Minimale bodembedekking
Het GLB geeft de verplichting om tussen 31 mei en 31 augustus een minimale bodembedekking te hebben op percelen die uit productie worden genomen. Dit geldt echter niet voor percelen waar een gewas heeft gestaan dat vroeg is geoogst. Deze grond mag bewerkt worden, maar direct inzaaien van een vanggewas is niet verplicht.
Winterperiode
Ook in de winterperiode geldt, afhankelijk van de regio en grondsoort een minimale bodembedekking.
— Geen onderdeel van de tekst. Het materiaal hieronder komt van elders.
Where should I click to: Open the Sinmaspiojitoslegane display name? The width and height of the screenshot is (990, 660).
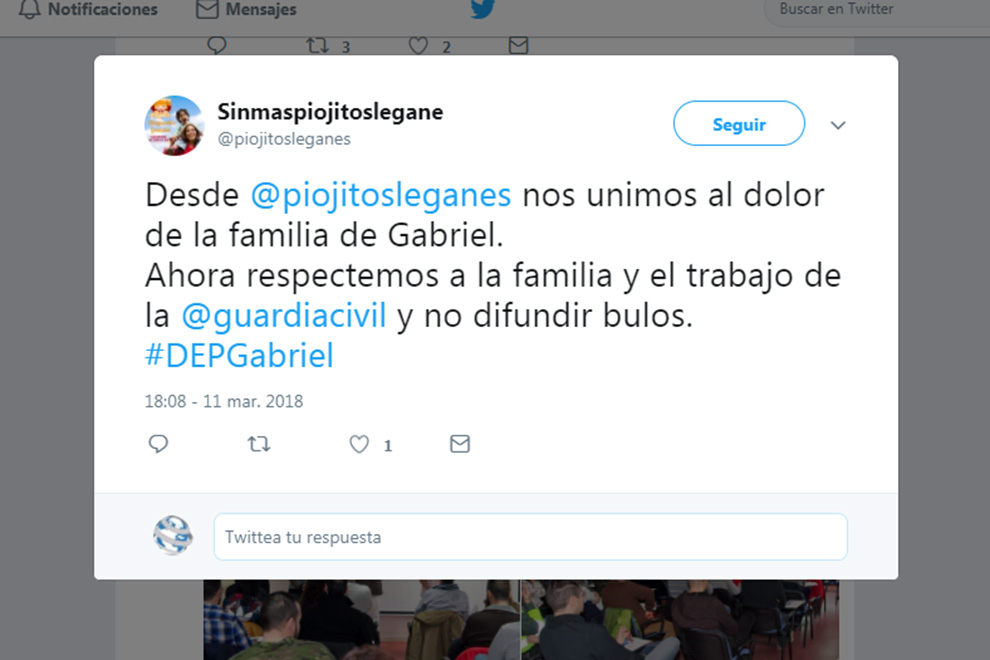pyautogui.click(x=330, y=112)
- Op kleigrond moet minimaal 80% van het bouwland tussen 1 augustus en 30 november gedurende 8 weken bedekt zijn met een gewas, vanggewas, stoppels, plantenresten of groenbemester.
-
Op zand- en lössgrond is het na de teelt van mais verplicht om uiterlijk 1 oktober een vanggewas te telen tot ten minste 1 februari. Als er spelt, triticale, winterrogge, wintertarwe of wintergerst als hoofdgewas voor 2024 wordt gezaaid krijg je uitstel tot uiterlijk 31 oktober.
-
Voor derogatiebedrijven in nutriënt verontreinigde gebieden op klei- en veengrond is het na de teelt van mais verplicht om aansluitend aan de oogst een vanggewas te telen tot ten minste 1 februari.
-
Op zand- en lössgrond wordt een korting gegeven op de stikstofgebruiksnorm als er uiterlijk 1 oktober geen vanggewas is ingezaaid.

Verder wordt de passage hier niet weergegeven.